Everyone gets bouts of insomnia. It’s usually linked to something happening in your life that is stressful or causes anxiety or worry. Once the event or issues have passed, you’ll find you can usually go back to your usual sleep pattern, and sleep is no longer something you may feel like you’re chasing.
But sometimes insomnia can become a regular feature. According to the NHS, if you’re not able to sleep at least three times a week and it’s happened for more than three months, then it’s time to seek professional help.
The NHS website has a list of questions that you can answer to find out if you do have insomnia and gives a little advice about what your next steps should be.
Sleep hygiene and tips and tricks that you’ll find in the Live Differently articles are all ways you can set a good foundation for sleep. If you’re having short bouts of insomnia, it might be useful to help you get back into good habits. But they are not a cure for a sleep disorder and they may not work for everyone.
Sleep disorders come in a few forms. Insomnia, Sleep apnea, and restless leg syndrome are just a few. To find out more about different kinds of sleep disorders, have a look at the Sleep Foundation website on sleep disorders.

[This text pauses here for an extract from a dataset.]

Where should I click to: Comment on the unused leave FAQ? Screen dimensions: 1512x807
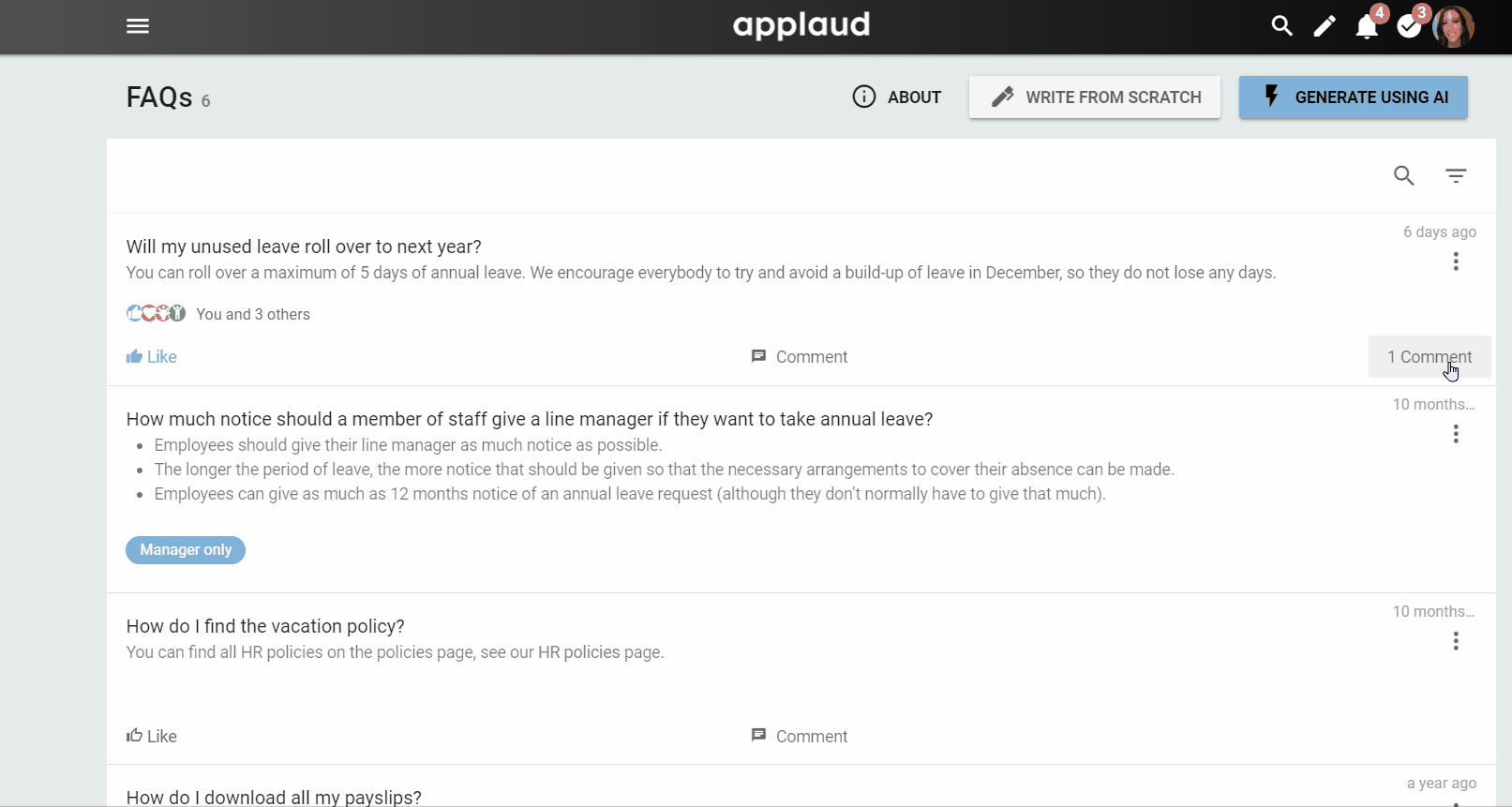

Everyone is different. We are all unique, and the way you think is different from how everyone else thinks. In this respect, everyone’s sleep is different. What helps you get to sleep or sleep well may not work for someone else or may work differently.
This needs to be kept in mind when looking for ways to help you sleep or sleep better. It’s also important to understand that the more you think about sleep and sleeping well, the more you might find you’re chasing sleep. The best way to get to sleep and sleep well is not to think about it, which can be easier said than done.
If you’ve been struggling with sleep for a while and you’re at your wit’s end, please don’t be pulled into any miracle sleep cures. Make sure you research exactly what it is that is on offer. Reviews from other buyers are not enough. The only real ‘cure’ for you may be to do with how you think about sleep built on top of good sleep habits and hygiene. As the NHS suggest in the link above, Cognitive Behavioural Therapy for Insomnia (CBTi) is a therapy that works for treating insomnia. This is the treatment that most clinically trained Sleep Experts use to help patients with Insomnia.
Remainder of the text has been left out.